The Russian‑American cellist Nina Kotova has all the hallmarks of a superstar. Glamorous of looks, she has made a point of playing the celebrity game, appearing on television chat shows, featuring in Vogue and Elle and, dare one say, even featuring as cover artist for Classic fM magazine. She plays the most gorgeous cello, the 1679 du Pré Stradivarius. She is a confident and fluent virtuoso, but for me she just does not 'get' Bach at all. While it is true that one can show too much reverence for these works, or that one can over‑romanticize them, what one cannot do is to present them primarily as vehicles for virtuosity. Yet that is exactly what Kotova seems to do. There is a relentless hardness about her readings, the sound all high‑tension steel.
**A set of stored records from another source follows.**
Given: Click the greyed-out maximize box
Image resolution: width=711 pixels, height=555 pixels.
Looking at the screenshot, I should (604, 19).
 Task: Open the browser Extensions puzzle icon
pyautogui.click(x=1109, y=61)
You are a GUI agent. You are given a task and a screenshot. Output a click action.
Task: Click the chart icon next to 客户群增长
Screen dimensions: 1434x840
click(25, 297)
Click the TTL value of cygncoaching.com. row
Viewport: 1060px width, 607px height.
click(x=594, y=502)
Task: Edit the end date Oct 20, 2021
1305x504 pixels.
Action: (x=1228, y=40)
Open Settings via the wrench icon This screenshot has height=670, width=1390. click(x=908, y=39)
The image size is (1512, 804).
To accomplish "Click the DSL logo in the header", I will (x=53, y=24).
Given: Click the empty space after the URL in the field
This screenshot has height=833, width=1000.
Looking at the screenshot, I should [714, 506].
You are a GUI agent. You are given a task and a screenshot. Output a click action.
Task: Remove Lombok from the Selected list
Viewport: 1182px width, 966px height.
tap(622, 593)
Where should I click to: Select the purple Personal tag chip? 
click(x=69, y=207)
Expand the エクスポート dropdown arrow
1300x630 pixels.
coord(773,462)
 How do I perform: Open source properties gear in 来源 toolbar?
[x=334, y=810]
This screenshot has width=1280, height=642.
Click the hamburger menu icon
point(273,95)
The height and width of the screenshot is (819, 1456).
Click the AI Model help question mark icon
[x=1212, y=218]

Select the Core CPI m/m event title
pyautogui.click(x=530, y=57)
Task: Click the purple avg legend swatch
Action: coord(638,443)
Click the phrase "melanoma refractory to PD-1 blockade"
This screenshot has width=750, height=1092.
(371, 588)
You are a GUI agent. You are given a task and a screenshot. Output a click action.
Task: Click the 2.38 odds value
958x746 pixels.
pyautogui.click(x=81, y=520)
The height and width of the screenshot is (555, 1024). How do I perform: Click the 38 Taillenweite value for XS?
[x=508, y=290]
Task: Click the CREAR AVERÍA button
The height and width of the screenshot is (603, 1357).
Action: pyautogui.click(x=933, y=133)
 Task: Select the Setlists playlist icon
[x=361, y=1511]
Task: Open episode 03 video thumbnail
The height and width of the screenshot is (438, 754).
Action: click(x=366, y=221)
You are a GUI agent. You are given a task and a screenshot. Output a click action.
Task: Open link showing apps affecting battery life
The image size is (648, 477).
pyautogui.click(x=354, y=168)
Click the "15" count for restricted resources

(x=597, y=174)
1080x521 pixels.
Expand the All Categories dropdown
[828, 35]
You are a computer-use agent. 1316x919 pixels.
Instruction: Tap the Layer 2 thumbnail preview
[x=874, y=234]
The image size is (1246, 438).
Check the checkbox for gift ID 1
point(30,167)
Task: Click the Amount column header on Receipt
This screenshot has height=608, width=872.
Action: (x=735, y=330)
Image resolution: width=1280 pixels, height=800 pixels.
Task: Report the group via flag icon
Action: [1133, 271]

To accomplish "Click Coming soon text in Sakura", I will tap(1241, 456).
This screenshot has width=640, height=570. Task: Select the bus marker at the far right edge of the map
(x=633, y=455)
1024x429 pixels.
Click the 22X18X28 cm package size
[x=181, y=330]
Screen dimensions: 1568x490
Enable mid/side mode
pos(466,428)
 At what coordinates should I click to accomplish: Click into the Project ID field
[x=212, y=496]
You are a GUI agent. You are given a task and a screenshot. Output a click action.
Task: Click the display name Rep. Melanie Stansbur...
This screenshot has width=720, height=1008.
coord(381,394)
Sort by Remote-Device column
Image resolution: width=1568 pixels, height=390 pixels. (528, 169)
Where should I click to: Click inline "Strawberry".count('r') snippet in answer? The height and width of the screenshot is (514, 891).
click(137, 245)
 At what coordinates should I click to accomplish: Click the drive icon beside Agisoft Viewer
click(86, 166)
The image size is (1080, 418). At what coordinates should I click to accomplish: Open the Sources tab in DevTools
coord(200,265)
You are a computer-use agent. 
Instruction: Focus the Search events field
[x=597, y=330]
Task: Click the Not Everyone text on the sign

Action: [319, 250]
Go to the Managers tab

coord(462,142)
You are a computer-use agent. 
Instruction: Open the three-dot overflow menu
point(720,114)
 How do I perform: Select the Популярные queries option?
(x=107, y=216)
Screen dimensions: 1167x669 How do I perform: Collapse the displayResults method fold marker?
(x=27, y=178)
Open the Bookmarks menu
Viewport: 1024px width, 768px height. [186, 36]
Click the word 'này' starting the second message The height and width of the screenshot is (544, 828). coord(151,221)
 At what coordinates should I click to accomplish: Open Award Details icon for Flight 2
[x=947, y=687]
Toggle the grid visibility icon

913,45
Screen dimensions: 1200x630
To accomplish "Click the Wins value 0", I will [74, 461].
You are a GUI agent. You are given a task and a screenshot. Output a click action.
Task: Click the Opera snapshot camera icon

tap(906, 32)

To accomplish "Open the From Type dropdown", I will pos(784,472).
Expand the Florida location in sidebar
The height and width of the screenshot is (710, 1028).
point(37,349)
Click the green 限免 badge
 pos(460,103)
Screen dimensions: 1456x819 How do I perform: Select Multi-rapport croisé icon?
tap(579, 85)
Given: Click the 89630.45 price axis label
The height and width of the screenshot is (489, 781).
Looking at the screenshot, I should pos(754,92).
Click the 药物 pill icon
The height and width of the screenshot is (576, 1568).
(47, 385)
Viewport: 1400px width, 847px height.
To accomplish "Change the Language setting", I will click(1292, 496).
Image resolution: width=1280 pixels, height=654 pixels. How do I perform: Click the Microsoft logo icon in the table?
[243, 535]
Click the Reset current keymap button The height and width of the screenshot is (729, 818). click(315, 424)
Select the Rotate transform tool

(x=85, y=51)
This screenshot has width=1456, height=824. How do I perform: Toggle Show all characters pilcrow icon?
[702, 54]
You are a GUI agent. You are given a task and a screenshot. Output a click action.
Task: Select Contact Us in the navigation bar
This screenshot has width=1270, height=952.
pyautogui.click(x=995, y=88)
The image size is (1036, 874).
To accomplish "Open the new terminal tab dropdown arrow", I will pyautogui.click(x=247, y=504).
Speeds often seem deceptively fast for much detail of articulation to survive intact ‑ indeed, occasionally one loses a sense of metre. No room is given to draw breath and consequently the music feels constrained, riddled with self‑conscious rather than natural-­sounding mannerisms. Kotova seems intent on imposing herself upon music which has no need of such an imposition. Half the secret of playing Bach lies in knowing just how far to stand back from oneself, as it were, and simply let the notes do the talking.

Examples of moments that jar lurk at every corner: the elided echoing phrases in the Bourrée of the Fourth Suite, the relentless charge of its Gigue, or that of the Prelude of the Fifth Suite, the lack of space and soul afforded the Fifth's Allemande. It's less a matter of Baroque 'rules' not being applied ‑ I still enjoy the first recording I knew, that of Paul Tortelier, who as much as anyone else wore a subjective heart on his sleeve and whose interpretation showed little concern for historical exactitude ‑ but in the end one of a failure to understand the scale and the fundamental intimacy of these pieces.

   The listener should be gently beckoned into this world, which is what de Hoog achieves. De Hong plays two different cellos, a Guadagnini of around 1750 for Suites

Nos. 1‑5 and a five‑string anonymous Bohemian instrument of around 1760 for Suite No. 6, both set up in the Baroque manner, with gut strings, and played with Baroque bows. The sound is of course lighter, more transparent, but also actually more flexible of colour. The lower tension of strings and bow see to that and also allow ‑ indeed necessitate ‑ minute attention to articulation and to detail. Above all de Hong, unlike Kotova, knows that this music needs to breathe naturally, to exist in its own space.

Her tempos are invariably well chosen to maintain clarity of line, phrase and thought in both faster movements, such as the Gigue of the Third Suite, with its characterful drone effects, and in slower ones, like the ruminative Prelude of the Second Suite. And whereas Kotova dispatches the works in numeric order, de Hoog is also more thoughtful about the order of the suites, the first disc containing the First, Fourth and Fifth Suites, the second the Third, Second and Sixth.

As for the sound of each recording, Kotova is given the closely miked treatment which serves only to exacerbate the unfriendly metallic colours she draws from her instrument, the sound of hair scraping on steel very much in evidence. The ambience is perhaps by way of compensation warm and seems to provide supplementary resonance to that of the instrument itself. De Hoog, on the other hand, is presented much more naturally, at a slight but realistic distance , and a considerably lower decibel level, her acoustic theatre a friendly, well‑proportioned one.